Nella guerra del Libano del 1982, l’esercito israeliano fece irruzione nell’archivio dell’OLP a Beirut, confiscando numerose bobine di film che ritraggono la vita palestinese. Un nuovo film di Karnit Mandel rivela la sua ricerca per trovare il misterioso filmato
Dieci anni fa, Karnit Mandel ha fatto visita all’Archivio delle forze di difesa israeliane e dell’establishment della difesa a Tel Aviv. All’epoca, Mandel, una esperta investigatrice d’archivio, lavorava come ricercatore sui film documentari. Un giorno, mentre era alla ricerca di vecchi filmati, diede un’occhiata al tavolo accanto. In mezzo a un miscuglio di vecchi disegni e documenti che avevano chiaramente visto giorni migliori, il suo sguardo cadde su una cartella sul tavolo disordinato. All’interno c’era un lungo elenco di elementi di una stampante per computer particolarmente antica, con un titolo ebraico difficile da ignorare: “War Booty Films”.
In risposta alla domanda di Mandel, un membro del personale dell’archivio ha spiegato che il file conteneva materiali che erano arrivati da Beirut nel 1982. Ha chiesto se poteva vedere il filmato descritto nell’elenco che ha visto; per questo, avrebbe avuto bisogno di un permesso ufficiale, le è stato detto: devi scrivere una lettera chiedendo di visualizzare i materiali, ha riferito lo staff, e spiegare le tue ragioni. Mandel, che all’epoca era una studentessa magistrale alla scuola di cinema e stava lavorando a un seminario sulla memoria visiva del conflitto israelo-palestinese, oltre a un altro lavoro di ricerca, non si è lasciata scoraggiare dalla burocrazia. Ha inviato una lettera, spiegando che voleva vedere i film per la sua ricerca accademica, e ha aspettato.

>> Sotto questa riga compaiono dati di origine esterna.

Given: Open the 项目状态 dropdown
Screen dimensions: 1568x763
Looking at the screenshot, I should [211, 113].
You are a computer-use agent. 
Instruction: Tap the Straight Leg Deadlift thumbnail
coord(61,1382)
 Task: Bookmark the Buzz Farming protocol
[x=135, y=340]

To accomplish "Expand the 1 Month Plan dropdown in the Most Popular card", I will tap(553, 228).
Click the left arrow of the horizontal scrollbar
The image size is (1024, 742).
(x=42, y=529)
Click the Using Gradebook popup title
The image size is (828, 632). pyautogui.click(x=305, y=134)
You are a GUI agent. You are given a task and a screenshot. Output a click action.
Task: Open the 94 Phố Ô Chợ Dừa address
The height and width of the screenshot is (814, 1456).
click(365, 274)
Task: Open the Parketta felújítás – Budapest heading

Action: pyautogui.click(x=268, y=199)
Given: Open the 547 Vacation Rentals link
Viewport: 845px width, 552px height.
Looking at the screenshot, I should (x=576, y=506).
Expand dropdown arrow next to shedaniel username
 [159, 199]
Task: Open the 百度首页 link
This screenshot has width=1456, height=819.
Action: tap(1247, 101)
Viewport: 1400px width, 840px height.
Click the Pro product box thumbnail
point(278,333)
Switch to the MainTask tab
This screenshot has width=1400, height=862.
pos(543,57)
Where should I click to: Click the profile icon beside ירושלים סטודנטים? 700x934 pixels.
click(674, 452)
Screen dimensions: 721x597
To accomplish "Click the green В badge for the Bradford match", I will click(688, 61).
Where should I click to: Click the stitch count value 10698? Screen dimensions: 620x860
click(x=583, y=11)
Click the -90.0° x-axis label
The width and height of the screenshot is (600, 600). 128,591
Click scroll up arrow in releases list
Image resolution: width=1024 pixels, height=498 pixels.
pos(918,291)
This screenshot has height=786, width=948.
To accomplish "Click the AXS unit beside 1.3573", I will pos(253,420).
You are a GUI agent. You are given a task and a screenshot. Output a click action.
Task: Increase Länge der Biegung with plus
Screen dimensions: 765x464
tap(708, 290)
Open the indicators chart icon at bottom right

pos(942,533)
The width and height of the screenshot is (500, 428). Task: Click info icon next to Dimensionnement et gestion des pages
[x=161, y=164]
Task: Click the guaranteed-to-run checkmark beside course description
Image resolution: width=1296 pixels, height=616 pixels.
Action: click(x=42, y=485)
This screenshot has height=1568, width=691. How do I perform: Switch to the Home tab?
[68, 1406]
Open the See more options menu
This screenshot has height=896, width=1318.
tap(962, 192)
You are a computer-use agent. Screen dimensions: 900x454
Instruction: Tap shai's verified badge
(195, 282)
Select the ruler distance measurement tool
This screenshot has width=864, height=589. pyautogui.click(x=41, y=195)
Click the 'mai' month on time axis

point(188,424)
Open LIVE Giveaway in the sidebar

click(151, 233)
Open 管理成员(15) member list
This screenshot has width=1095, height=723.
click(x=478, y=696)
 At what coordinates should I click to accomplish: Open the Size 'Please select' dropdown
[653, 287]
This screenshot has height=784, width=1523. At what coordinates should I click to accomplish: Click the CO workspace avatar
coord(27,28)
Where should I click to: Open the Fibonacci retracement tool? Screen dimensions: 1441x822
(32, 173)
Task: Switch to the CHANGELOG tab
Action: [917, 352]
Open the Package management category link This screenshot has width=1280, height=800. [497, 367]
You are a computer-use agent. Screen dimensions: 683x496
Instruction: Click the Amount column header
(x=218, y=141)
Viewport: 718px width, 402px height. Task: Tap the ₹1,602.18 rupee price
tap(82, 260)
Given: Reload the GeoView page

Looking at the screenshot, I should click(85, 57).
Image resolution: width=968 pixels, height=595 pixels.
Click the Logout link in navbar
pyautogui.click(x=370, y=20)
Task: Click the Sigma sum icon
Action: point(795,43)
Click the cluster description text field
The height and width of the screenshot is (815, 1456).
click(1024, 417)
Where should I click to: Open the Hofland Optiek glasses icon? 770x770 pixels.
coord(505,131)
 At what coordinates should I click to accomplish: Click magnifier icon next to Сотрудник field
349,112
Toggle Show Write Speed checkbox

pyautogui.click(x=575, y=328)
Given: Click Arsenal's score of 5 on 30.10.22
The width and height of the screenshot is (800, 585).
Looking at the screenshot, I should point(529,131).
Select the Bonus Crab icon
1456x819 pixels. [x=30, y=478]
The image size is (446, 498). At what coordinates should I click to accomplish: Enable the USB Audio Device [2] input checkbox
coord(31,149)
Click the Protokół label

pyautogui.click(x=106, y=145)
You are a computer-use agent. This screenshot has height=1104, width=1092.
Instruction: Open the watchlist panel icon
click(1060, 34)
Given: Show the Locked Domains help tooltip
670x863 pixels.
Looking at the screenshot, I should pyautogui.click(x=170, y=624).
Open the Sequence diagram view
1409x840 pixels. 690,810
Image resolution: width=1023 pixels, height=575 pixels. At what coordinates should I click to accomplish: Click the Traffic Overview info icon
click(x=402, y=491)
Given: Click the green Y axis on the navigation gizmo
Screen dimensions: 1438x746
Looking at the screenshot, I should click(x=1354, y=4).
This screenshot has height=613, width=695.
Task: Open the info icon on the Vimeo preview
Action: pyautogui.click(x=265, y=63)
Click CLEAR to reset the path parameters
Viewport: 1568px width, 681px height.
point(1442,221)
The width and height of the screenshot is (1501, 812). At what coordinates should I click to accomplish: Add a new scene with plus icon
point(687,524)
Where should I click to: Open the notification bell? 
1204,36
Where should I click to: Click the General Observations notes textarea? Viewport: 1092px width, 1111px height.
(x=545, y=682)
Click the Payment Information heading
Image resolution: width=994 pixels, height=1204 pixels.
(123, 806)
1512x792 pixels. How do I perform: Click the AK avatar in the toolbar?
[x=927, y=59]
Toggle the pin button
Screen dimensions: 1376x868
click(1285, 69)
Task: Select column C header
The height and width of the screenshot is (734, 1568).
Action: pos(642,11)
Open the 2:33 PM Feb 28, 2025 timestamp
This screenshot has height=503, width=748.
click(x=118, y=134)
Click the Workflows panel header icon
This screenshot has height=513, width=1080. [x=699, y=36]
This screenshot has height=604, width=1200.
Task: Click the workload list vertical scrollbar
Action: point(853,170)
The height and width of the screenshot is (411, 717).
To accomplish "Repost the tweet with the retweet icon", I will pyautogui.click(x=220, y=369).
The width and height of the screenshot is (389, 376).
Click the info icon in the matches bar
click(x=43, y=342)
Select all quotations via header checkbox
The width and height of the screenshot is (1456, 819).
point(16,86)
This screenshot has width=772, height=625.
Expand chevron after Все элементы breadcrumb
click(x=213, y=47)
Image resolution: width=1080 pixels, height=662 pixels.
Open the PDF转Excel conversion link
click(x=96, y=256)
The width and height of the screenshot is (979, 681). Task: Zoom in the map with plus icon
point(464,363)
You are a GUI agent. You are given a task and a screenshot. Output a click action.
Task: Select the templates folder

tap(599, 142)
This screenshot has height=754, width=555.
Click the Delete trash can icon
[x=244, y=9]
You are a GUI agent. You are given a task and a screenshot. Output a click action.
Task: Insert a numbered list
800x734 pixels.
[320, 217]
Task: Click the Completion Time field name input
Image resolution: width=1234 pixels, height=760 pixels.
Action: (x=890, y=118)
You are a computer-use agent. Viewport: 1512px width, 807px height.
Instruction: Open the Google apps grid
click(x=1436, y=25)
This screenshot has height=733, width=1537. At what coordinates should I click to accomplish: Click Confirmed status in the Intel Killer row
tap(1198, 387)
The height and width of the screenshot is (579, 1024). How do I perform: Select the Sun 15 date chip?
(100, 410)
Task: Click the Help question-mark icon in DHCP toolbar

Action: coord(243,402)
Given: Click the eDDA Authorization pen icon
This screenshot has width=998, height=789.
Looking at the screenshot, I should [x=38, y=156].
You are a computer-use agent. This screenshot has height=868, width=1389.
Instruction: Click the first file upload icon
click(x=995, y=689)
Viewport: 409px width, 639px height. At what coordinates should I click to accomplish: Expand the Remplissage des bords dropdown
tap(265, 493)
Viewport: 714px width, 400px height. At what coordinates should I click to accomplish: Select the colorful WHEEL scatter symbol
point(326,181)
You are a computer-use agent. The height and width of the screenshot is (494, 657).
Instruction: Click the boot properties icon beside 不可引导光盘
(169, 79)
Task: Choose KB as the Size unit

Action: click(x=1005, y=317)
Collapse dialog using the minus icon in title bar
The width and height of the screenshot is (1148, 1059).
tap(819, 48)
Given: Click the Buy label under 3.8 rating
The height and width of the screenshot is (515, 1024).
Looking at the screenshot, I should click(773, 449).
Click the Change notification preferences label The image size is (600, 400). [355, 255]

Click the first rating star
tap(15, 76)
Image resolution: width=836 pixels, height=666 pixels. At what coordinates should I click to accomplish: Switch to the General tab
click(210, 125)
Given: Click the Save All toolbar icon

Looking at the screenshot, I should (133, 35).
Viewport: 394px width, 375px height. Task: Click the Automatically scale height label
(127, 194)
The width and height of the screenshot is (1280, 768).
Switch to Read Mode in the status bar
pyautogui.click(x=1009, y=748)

E ho aspettato.
Non riuscendo a ottenere una risposta, ha iniziato a chiamare l’archivio, chiedendo incessantemente della sua richiesta. “Ogni volta che chiamavo, persone diverse nell’archivio mi davano risposte diverse. Una volta mi è stato detto, per esempio, che non erano affatto film di bottino di guerra”, racconta. “ ma ogni volta che chiamavo e chiedevo di vedere il filmato, rifiutavano la richiesta con una scusa diversa”.
Passarono mesi prima che ottenesse l’agognata autorizzazione. Col senno di poi, dice Mandel, che ha 44 anni, potrebbe aver ricevuto il permesso solo perché a quel tempo la storica Rona Sela stava conducendo una battaglia legale contro l’IDF sullo stesso argomento. (In un’intervista del 2017 con Haaretz , la dottoressa Sela ha riferito che quando ha chiesto di vedere alcuni film, anche lei ha incontrato “difficoltà, varie restrizioni e il siluro della possibilità di esaminare il materiale”.)
Una realtà diversa
Nel film documentario “Shalal: A Reel War” , andato in onda il mese scorso sulla stazione via cavo Hot 8 ed è disponibile su Hot VOD, Mandel ripercorre la saga in cui si è imbarcata dopo essersi imbattuta accidentalmente nel cartella. Il film ritrae la nebbia che avvolge l’esistenza stessa di questo archivio saccheggiato in Israele. Consente inoltre di intravedere alcuni dei filmati che mostrano una realtà diversa da quella che la propaganda israeliana ha declamato nel corso degli anni . Potrebbero aver fornito una prospettiva diversa sugli eventi in questa regione e aiutato i palestinesi a forgiare la loro narrativa storica e identità nazionale.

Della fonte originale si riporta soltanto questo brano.